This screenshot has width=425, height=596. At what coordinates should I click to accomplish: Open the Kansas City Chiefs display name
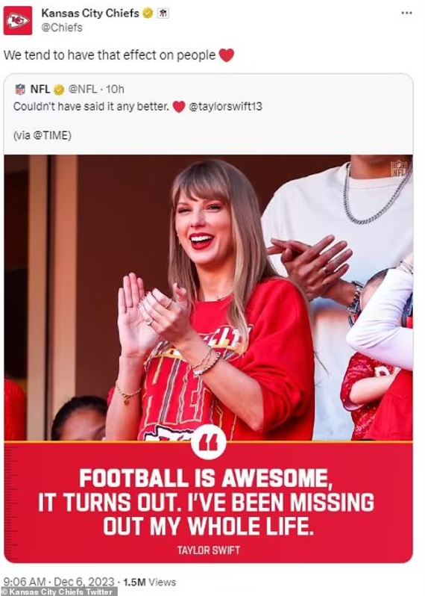(90, 13)
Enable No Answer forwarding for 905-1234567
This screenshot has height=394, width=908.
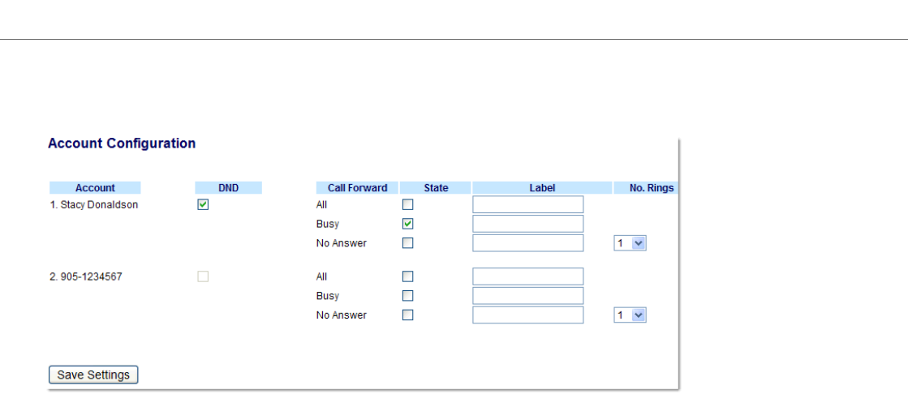[x=408, y=315]
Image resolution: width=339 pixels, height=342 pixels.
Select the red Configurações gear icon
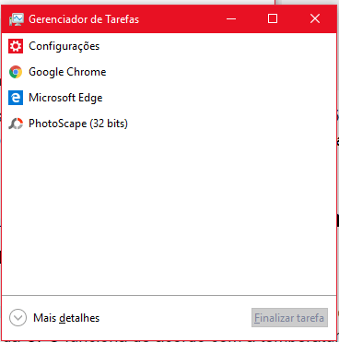tap(16, 46)
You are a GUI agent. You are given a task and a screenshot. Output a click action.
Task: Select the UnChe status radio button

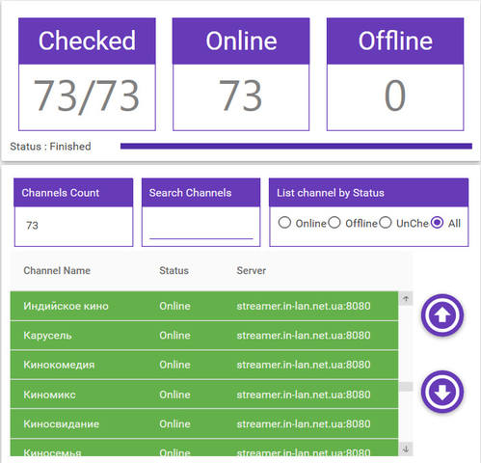pos(385,223)
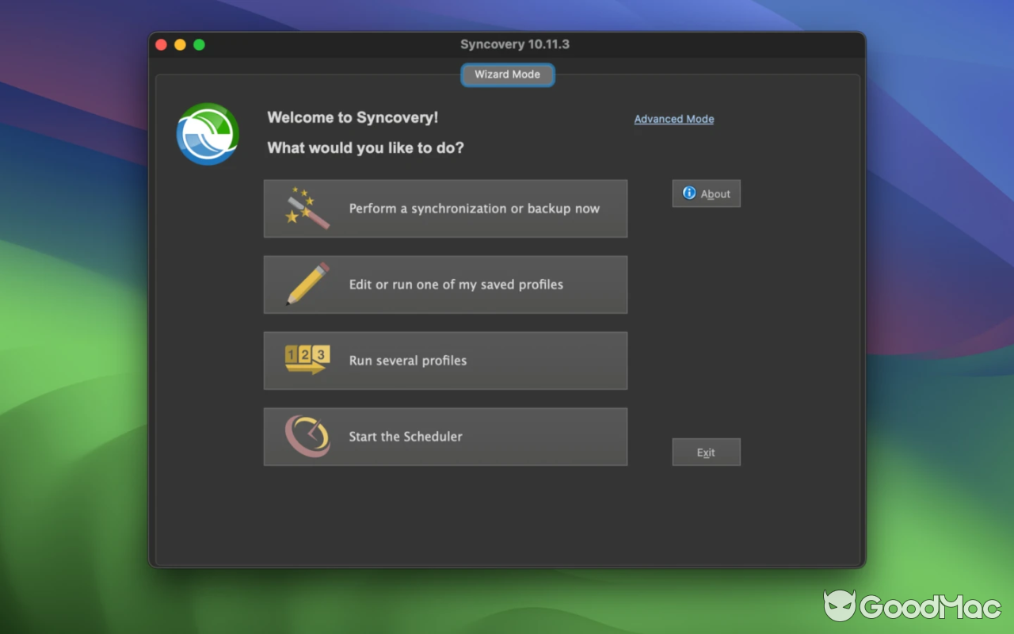Image resolution: width=1014 pixels, height=634 pixels.
Task: Minimize window with the yellow button
Action: coord(181,44)
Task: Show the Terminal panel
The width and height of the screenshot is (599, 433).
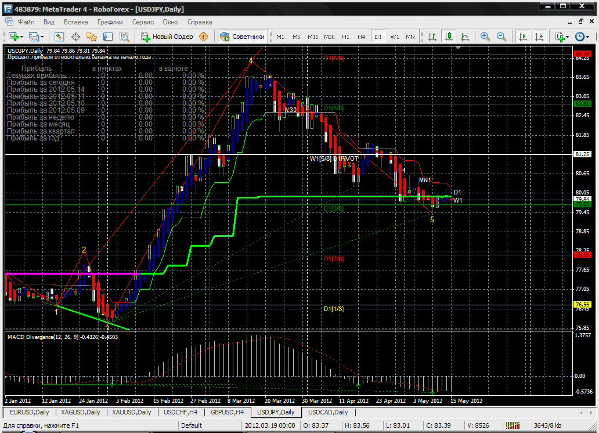Action: pyautogui.click(x=108, y=37)
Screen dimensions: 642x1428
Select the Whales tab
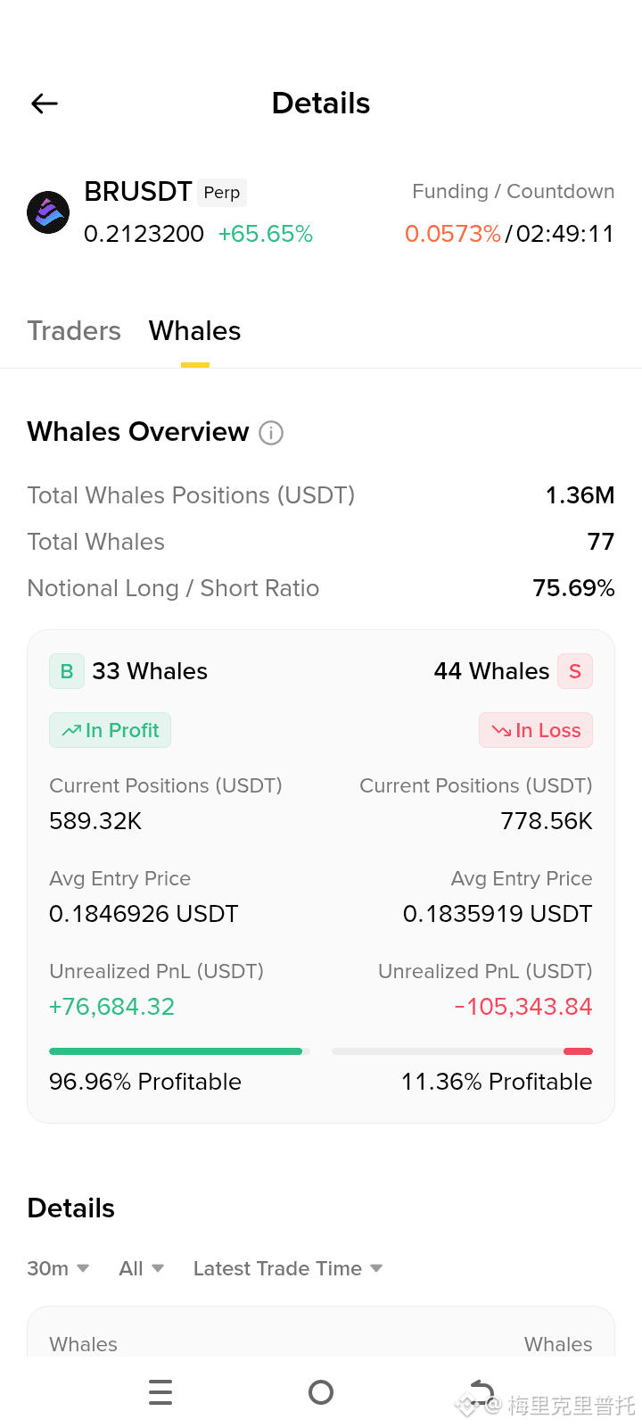coord(195,331)
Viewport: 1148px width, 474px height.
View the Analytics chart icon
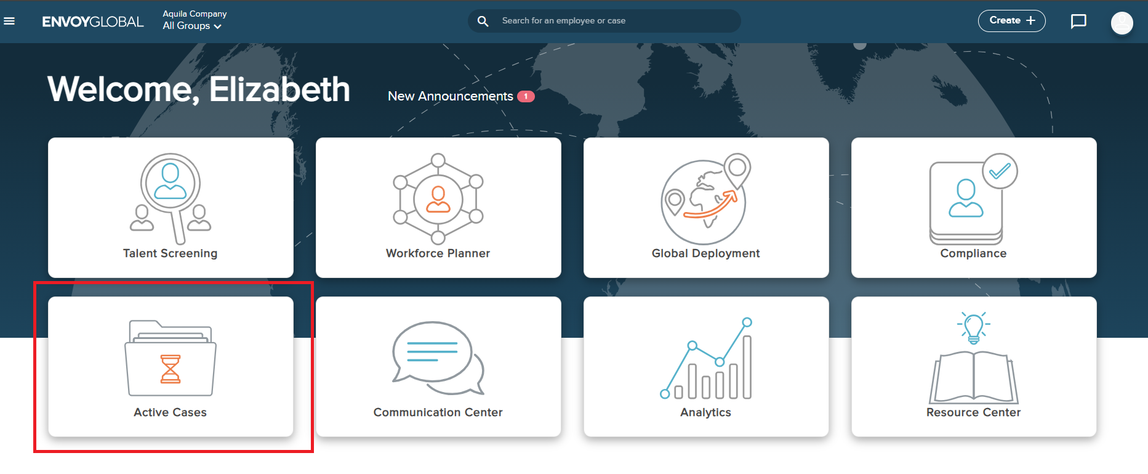(706, 359)
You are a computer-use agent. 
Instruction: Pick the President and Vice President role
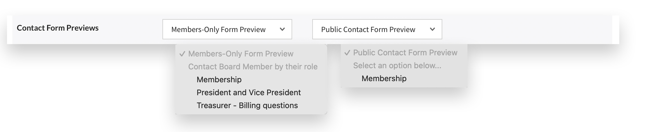(248, 92)
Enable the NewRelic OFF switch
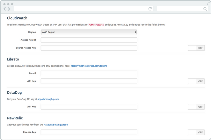Viewport: 211px width, 140px height. (x=196, y=132)
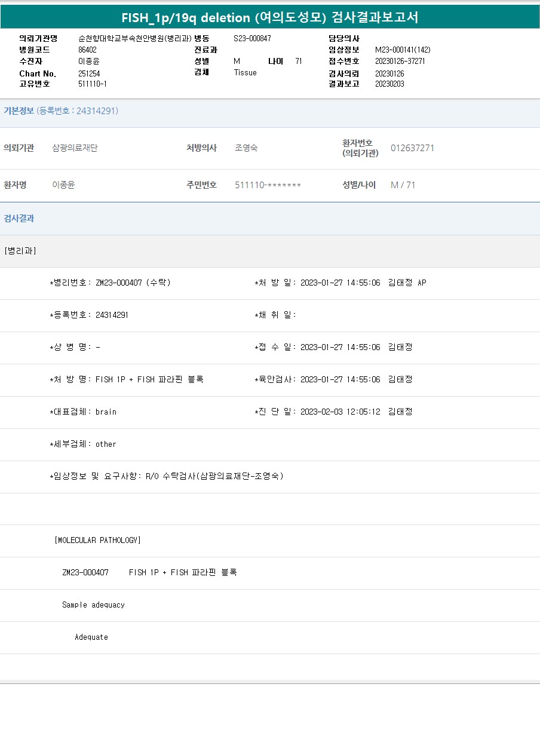Click the 처방의사 name 조영숙

[x=246, y=148]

#### Task goal:
Print the full listing exactly, dropping the pictures.

#### Answer:
This screenshot has width=425, height=596. At what coordinates should I click to accomplish: Open the Kansas City Chiefs display name
(90, 13)
Enable No Answer forwarding for 905-1234567
This screenshot has height=394, width=908.
[x=408, y=315]
Image resolution: width=339 pixels, height=342 pixels.
Select the red Configurações gear icon
tap(16, 46)
You are a GUI agent. You are given a task and a screenshot. Output a click action.
Task: Select the UnChe status radio button

pos(385,223)
Image resolution: width=1014 pixels, height=634 pixels.
Task: Minimize window with the yellow button
Action: coord(181,44)
Task: Show the Terminal panel
The width and height of the screenshot is (599, 433).
Action: pyautogui.click(x=108, y=37)
Screen dimensions: 642x1428
Select the Whales tab
coord(195,331)
Viewport: 1148px width, 474px height.
View the Analytics chart icon
(706, 359)
You are a computer-use agent. 
Instruction: Pick the President and Vice President role
(248, 92)
Enable the NewRelic OFF switch
Viewport: 211px width, 140px height. (x=196, y=132)
Click the 처방의사 name 조영숙

[x=246, y=148]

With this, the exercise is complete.